What needs to be done: For each line below, check whether "begawf" is present. Report how many lines have it, nothing else.

(Record extracts Opens)

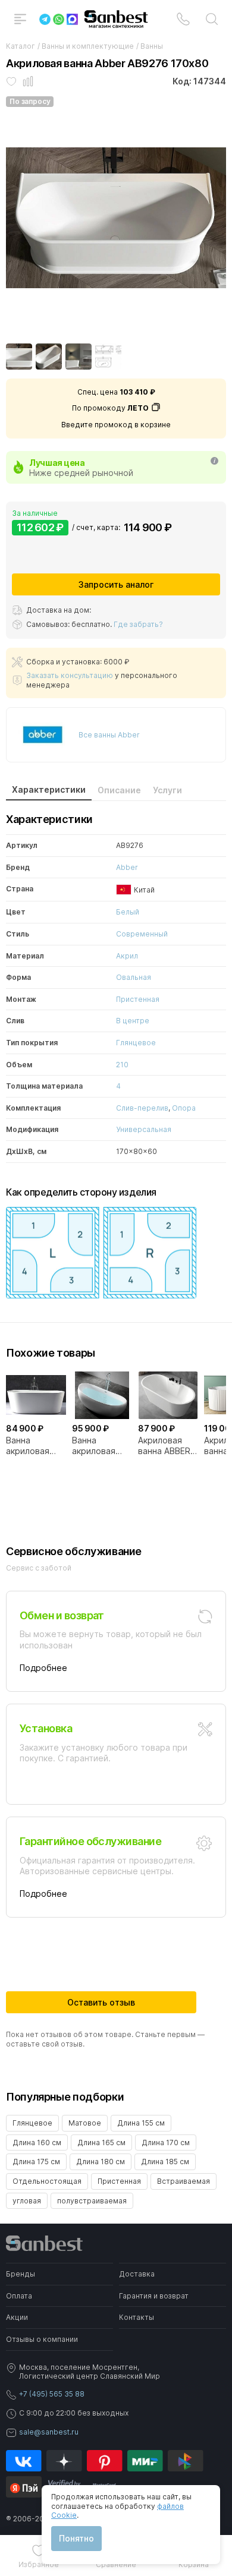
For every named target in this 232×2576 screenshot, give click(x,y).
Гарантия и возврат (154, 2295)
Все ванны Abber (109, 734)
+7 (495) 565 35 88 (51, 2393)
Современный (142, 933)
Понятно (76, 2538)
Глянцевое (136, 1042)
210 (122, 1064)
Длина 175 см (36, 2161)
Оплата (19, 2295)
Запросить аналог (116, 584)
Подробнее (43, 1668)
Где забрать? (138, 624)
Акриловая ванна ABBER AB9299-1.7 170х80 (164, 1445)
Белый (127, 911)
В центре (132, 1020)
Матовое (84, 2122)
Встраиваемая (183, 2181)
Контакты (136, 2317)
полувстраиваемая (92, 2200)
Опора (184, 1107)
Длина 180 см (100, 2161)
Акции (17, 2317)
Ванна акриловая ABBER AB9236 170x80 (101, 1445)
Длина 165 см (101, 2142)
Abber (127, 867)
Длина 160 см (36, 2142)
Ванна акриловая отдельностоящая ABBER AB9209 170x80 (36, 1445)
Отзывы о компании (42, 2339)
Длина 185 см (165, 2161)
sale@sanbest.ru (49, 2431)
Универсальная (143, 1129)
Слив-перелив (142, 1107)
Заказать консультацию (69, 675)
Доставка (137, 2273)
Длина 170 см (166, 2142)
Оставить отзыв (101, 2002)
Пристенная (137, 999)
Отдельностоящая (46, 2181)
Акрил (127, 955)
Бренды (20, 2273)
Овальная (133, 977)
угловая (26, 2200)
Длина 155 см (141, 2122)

(Record extracts Closes)
(Record extracts Opens)

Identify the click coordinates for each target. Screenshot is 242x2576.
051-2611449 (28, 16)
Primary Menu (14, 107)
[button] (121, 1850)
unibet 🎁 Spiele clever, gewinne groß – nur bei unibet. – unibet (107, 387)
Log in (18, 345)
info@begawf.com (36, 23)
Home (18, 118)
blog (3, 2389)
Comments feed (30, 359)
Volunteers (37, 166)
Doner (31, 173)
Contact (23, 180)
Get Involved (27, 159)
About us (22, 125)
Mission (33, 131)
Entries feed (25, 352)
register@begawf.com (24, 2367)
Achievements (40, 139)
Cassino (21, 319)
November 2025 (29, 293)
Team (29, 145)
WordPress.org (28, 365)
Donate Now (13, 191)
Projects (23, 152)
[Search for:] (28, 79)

(Record extracts Closes)
(Record extracts Opens)

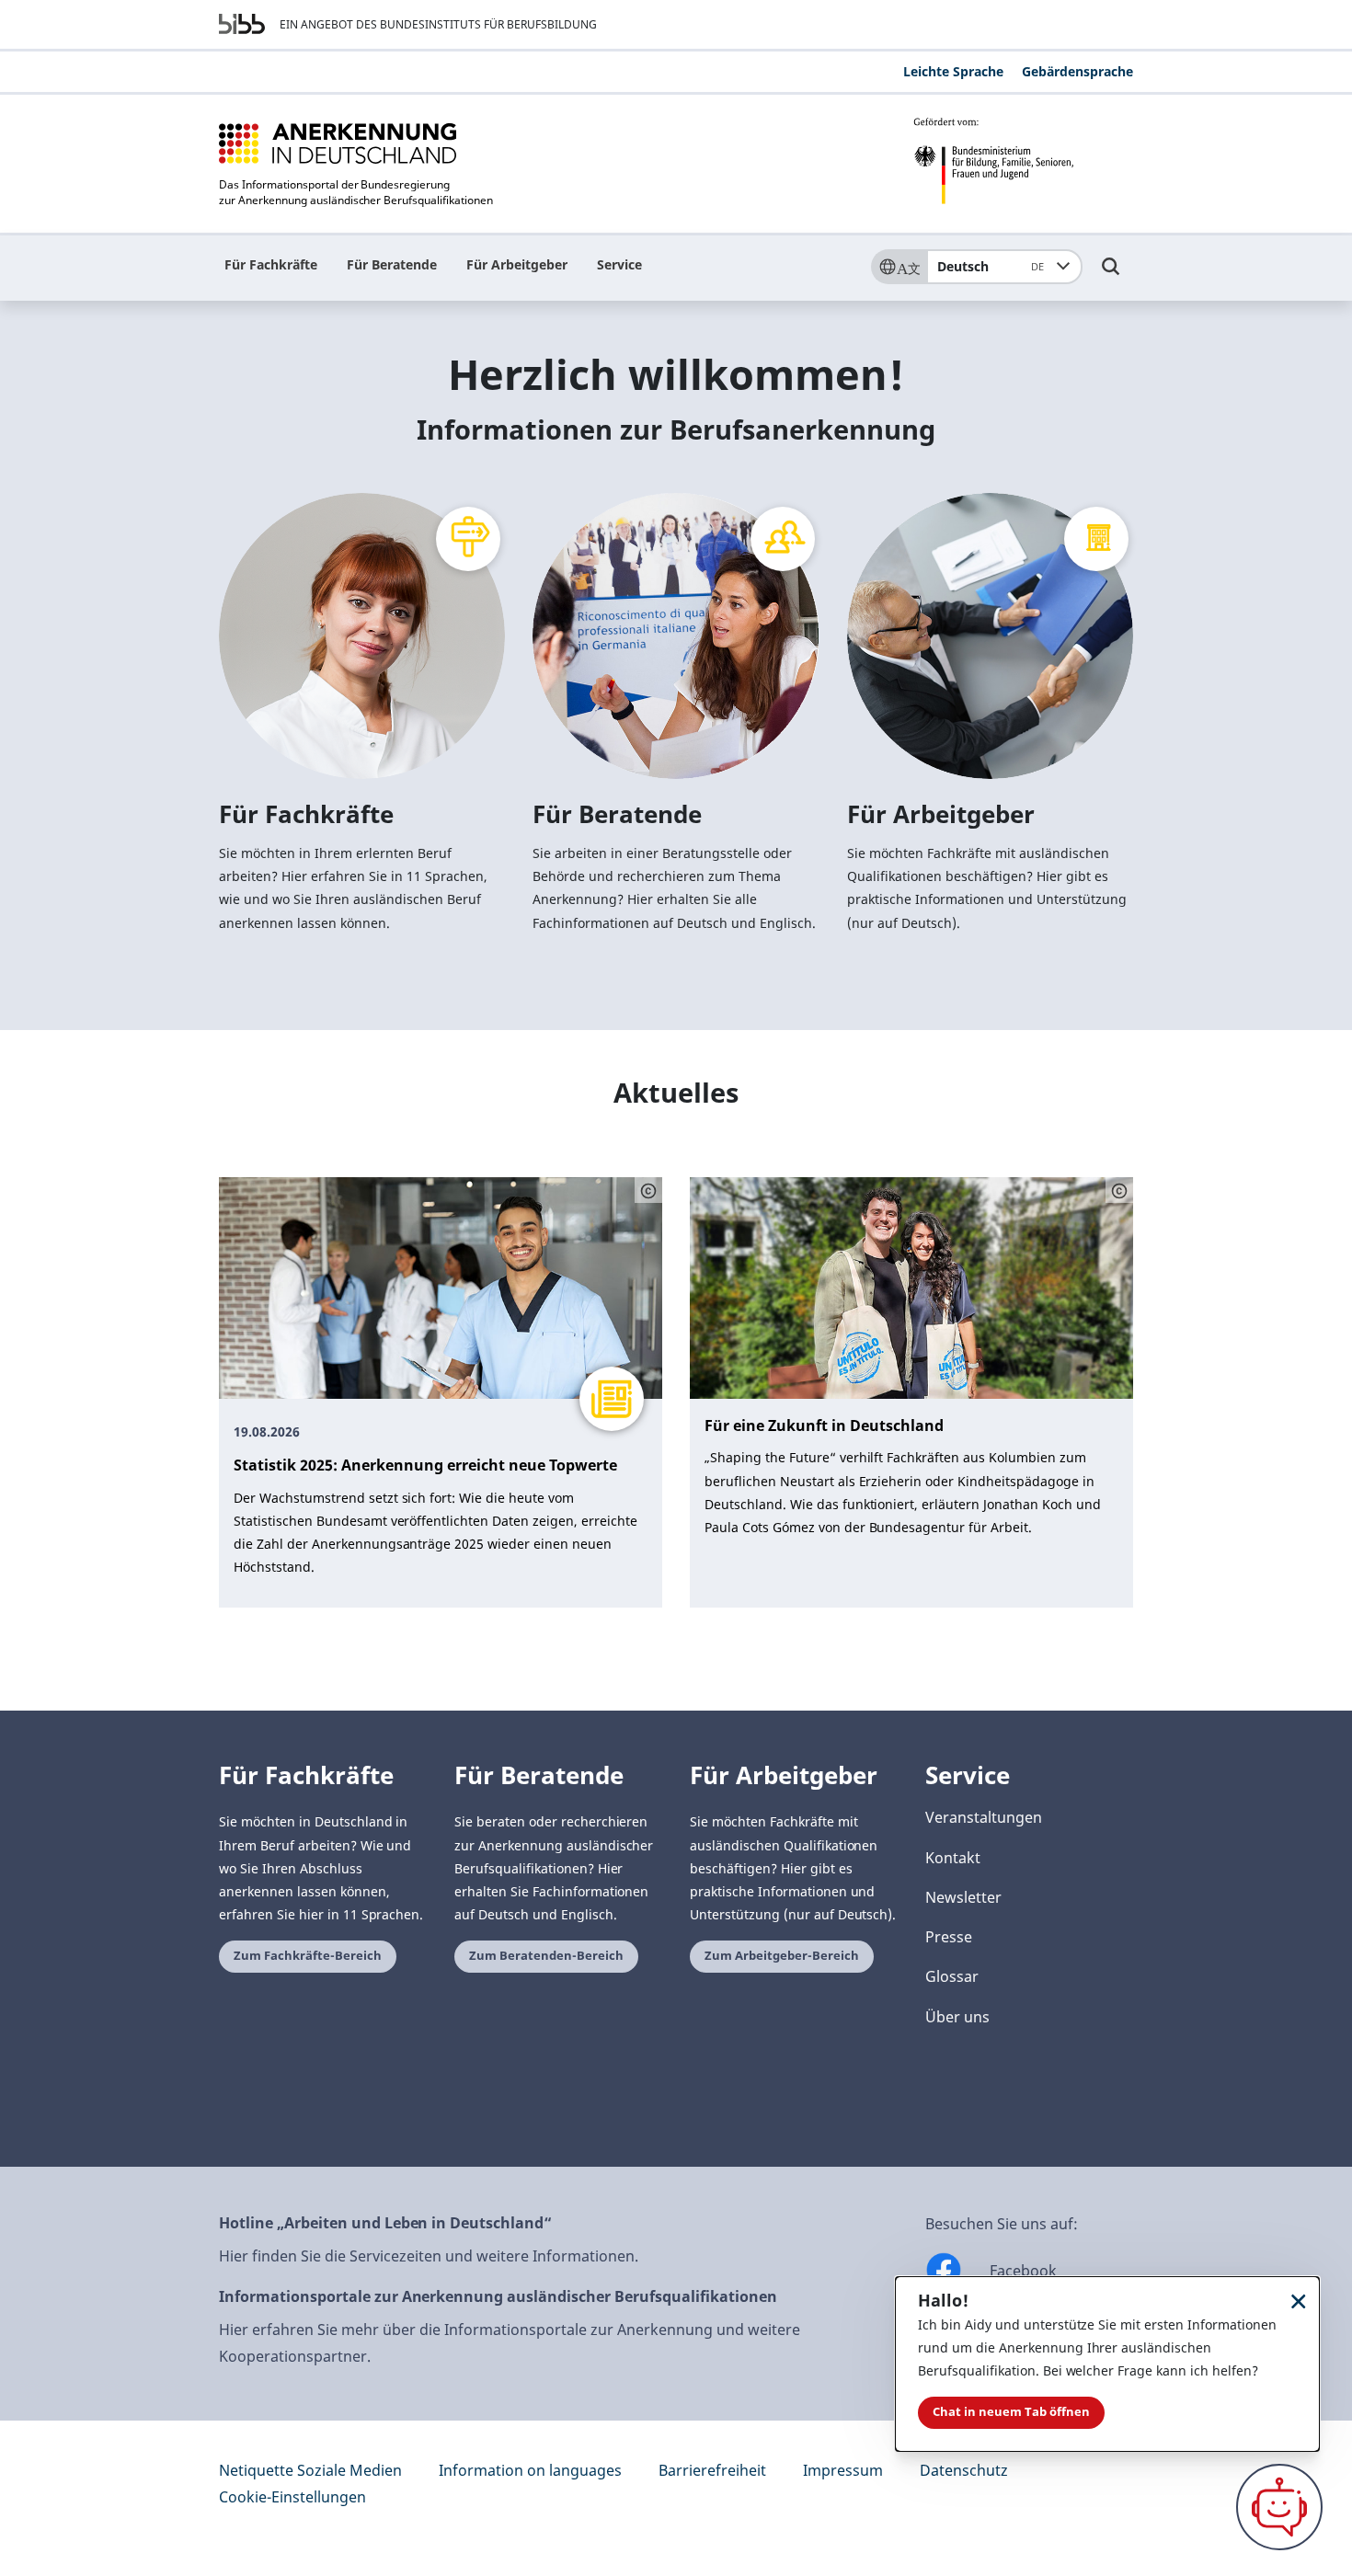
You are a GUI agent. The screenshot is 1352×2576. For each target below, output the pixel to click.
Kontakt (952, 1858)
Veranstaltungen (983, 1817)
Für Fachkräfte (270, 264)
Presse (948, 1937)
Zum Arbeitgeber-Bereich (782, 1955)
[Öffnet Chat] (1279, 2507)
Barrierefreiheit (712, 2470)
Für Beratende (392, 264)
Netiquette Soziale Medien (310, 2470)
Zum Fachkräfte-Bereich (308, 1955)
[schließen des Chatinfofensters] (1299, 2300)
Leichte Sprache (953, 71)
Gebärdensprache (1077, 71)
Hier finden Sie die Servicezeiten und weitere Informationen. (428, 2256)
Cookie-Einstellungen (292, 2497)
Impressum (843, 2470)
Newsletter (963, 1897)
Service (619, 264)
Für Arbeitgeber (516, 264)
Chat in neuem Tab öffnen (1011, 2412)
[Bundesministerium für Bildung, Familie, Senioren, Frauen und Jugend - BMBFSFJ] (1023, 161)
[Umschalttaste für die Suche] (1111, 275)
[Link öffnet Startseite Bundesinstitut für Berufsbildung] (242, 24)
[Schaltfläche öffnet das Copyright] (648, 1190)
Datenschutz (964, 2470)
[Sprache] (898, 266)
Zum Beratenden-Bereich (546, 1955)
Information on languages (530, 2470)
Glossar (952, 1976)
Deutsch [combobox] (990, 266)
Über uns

(Record extracts Closes)

Solution: 2